Elsewhere in the West Bank and Gaza there was an increase in Palestinian shooting attacks on Israeli civilian and military targets.

Bombs planted in the cars of two Yehud residents exploded in the town center Monday causing no serious casualties or damage, but raising concern over what seems to be a new terrorist tactic.

The cars had been parked in residential areas -- one of them outside a kindergarten. Nine people had to be treated for shock after the blasts, which set fire to the vehicles and damaged other cars and the windows of nearby homes. Eschewing their standard practice of rigging up stolen Israeli cars, the terrorists apparently chose unremarkable vehicles, broke into them, and planted the bombs.

News agencies reported that the Popular Front for the Liberation of Palestine had issued a statement claiming responsibility for the attacks, saying they were in retaliation for the killing of five Palestinians by the IDF in the course of Sunday.

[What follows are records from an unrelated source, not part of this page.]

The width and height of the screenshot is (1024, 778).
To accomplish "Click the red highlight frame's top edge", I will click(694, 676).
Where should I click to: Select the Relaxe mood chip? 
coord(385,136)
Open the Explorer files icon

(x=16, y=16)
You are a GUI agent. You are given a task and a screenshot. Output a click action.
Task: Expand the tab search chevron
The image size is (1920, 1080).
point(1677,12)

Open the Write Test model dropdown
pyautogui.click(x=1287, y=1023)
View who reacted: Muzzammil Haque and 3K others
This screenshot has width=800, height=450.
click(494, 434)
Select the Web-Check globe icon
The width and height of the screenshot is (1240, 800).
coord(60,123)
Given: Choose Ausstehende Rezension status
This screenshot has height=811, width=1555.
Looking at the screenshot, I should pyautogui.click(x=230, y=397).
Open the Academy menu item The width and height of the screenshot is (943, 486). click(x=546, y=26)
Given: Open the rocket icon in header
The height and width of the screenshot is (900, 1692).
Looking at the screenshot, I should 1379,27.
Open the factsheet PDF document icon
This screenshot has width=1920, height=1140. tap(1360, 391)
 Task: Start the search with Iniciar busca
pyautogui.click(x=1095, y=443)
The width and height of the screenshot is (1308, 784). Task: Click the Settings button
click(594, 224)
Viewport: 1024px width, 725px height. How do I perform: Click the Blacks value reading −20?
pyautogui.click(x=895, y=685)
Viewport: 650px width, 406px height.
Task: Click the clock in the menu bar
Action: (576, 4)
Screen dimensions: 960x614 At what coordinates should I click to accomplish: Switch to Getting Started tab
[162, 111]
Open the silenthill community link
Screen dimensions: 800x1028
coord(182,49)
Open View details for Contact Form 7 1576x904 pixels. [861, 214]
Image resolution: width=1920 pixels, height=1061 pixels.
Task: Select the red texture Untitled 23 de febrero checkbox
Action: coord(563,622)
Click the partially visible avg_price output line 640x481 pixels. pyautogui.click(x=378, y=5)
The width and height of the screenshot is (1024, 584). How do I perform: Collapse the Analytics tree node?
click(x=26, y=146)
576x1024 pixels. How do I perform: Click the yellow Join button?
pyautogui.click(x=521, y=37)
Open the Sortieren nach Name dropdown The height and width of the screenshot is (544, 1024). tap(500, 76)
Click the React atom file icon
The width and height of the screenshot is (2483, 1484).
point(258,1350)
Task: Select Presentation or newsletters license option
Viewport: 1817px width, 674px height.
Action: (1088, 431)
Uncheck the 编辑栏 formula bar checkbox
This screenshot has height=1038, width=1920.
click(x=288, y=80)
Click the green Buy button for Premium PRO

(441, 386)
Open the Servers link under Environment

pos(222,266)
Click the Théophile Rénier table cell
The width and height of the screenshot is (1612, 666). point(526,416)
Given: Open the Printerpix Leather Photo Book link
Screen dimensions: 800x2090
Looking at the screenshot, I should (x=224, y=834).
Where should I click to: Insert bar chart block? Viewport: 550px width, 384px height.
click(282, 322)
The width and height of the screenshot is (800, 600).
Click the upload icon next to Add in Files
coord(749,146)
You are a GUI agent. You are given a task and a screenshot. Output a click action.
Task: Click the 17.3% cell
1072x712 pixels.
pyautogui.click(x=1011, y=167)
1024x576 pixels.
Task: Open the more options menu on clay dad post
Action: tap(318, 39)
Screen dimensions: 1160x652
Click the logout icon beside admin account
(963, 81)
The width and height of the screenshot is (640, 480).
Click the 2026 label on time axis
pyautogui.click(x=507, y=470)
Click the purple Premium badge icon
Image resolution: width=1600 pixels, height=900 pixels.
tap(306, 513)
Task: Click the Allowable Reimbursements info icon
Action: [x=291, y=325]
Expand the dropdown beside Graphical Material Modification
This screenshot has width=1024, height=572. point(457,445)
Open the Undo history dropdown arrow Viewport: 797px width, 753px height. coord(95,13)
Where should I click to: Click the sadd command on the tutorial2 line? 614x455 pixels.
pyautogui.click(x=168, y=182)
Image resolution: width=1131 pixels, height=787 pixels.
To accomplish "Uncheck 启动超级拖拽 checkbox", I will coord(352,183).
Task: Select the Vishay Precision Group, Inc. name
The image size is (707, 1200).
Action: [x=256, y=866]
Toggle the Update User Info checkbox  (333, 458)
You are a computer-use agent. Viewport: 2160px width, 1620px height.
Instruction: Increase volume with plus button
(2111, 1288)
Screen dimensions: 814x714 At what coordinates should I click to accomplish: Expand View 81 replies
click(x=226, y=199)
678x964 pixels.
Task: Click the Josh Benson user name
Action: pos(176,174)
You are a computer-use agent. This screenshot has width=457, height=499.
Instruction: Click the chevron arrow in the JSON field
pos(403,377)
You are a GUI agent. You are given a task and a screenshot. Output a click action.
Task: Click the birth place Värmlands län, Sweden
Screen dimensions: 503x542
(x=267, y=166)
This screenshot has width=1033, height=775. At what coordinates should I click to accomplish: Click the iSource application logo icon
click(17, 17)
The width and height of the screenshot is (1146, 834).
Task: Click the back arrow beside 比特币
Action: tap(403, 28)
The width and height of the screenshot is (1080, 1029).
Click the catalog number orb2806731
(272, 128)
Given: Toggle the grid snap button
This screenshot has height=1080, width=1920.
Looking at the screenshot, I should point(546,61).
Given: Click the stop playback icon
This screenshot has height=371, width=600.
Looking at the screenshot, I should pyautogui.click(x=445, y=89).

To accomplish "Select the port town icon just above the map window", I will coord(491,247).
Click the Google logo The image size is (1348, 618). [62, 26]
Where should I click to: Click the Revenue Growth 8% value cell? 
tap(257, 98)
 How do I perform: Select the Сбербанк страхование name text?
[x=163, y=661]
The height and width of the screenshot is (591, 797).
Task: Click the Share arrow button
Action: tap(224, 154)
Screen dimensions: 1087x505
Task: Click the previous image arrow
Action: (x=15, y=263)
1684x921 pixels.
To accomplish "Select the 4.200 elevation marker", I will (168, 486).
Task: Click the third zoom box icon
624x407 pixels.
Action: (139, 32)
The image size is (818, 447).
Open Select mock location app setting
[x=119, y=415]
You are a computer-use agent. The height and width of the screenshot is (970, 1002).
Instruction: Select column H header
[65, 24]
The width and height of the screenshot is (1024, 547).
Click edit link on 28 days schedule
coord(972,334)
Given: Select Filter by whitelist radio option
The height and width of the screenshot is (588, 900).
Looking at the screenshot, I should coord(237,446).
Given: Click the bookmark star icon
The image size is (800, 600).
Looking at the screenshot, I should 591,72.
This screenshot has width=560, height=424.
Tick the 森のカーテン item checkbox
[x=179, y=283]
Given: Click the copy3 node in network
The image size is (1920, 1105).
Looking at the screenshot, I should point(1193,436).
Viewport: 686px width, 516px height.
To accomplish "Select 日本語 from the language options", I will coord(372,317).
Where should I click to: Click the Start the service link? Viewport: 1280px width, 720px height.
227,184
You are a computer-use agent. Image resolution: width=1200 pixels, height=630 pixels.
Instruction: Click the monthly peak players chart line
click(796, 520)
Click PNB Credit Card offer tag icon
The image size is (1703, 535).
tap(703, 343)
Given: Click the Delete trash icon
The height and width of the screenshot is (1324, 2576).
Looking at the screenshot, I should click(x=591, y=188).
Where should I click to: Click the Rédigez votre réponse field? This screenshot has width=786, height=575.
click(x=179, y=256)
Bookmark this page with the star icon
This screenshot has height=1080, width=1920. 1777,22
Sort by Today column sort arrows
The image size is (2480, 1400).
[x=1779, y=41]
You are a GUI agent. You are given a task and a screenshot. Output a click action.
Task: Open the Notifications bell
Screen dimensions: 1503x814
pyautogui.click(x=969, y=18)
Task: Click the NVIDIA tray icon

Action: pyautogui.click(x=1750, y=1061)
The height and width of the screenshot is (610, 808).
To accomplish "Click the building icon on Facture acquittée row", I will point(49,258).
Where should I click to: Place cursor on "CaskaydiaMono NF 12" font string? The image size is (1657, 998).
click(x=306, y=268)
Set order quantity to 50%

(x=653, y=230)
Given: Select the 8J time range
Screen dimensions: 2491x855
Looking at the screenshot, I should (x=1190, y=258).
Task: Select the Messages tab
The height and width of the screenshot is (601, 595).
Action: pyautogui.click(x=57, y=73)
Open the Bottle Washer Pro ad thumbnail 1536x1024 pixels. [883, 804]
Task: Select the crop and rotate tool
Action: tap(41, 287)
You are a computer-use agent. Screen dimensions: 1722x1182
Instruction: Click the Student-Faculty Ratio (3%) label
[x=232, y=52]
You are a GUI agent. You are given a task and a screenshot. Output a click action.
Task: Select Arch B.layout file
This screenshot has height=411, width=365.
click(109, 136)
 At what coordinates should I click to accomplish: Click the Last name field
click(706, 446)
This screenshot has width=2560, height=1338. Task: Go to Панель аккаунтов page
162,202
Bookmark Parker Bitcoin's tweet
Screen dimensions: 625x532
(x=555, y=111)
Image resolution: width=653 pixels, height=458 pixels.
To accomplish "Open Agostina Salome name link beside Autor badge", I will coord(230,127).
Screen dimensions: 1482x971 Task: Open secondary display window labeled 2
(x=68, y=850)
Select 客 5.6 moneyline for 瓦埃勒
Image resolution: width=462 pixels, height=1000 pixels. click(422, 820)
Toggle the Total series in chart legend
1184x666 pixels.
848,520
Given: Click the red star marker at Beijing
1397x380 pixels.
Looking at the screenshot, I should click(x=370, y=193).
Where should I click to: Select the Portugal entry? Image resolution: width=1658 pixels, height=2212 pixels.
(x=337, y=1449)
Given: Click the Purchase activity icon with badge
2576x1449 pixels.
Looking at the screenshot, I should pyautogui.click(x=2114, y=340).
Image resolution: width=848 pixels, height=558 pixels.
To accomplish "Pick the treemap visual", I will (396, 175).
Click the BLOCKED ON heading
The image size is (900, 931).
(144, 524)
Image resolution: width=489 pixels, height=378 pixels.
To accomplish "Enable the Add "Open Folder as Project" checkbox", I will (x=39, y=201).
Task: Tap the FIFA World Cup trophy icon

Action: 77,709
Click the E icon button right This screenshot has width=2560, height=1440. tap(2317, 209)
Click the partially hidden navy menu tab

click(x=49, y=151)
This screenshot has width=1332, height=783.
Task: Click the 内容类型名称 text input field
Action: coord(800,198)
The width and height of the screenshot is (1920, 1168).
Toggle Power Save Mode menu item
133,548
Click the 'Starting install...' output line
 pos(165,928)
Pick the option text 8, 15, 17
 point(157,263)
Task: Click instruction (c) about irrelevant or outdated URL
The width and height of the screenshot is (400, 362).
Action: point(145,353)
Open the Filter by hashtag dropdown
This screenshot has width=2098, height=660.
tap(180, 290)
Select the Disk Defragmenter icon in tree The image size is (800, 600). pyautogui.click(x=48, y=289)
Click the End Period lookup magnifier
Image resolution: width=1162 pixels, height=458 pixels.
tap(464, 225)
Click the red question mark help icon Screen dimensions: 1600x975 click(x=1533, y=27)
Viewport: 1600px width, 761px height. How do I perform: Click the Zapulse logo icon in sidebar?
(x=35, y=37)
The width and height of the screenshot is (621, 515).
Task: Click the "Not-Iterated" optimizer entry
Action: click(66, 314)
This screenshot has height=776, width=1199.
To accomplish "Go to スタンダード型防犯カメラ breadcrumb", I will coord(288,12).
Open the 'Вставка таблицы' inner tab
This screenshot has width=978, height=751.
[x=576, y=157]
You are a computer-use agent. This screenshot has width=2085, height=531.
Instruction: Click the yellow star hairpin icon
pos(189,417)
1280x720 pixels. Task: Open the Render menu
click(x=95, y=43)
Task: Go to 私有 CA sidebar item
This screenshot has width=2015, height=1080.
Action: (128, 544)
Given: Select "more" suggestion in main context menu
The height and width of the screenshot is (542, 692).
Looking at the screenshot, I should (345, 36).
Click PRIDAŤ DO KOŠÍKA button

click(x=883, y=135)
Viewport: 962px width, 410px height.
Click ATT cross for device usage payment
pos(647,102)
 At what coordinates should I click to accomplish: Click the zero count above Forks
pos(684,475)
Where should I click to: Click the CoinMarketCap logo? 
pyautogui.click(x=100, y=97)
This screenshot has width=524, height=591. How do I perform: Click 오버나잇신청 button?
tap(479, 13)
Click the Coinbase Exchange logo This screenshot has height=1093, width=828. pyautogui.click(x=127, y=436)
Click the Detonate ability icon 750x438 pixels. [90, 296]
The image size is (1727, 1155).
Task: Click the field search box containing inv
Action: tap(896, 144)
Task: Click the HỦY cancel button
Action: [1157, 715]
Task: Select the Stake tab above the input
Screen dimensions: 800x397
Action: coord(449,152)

Minister of Science, Culture and Sports Matan Vilnai and member of the security cabinet, dismissed US criticism of the assumed Israeli policy of assassinations against Palestinian terrorists, saying, "I'm not sure the US really understands the rules of this game."

"It's difficult [for the US] to comprehend the fine points when you're not in the middle of the events, . . . I'd like to see how the US would respond to a car rolling through the streets of Manhattan loaded with explosives. I know what they would do. I am familiar with the Americans," Vilnai said.

Israeli security sources said that Mohammed Bisharat, the main target of the helicopter attack and an Islamic Jihad activist, had planned to send a squad of seven suicide bombers to carry out attacks inside the Green Line. The sources added that they had asked the Palestinian Authority to arrest Bisharat, but they refused, and therefore the attack was necessary in order to prevent mass killings, which were expected to be carried out imminently.

Bisharat is believed to be responsible for sending two suicide bombers to Hadera on May 25, as well as for a number of bombs in Netanya, Samaria and the Jordan Valley.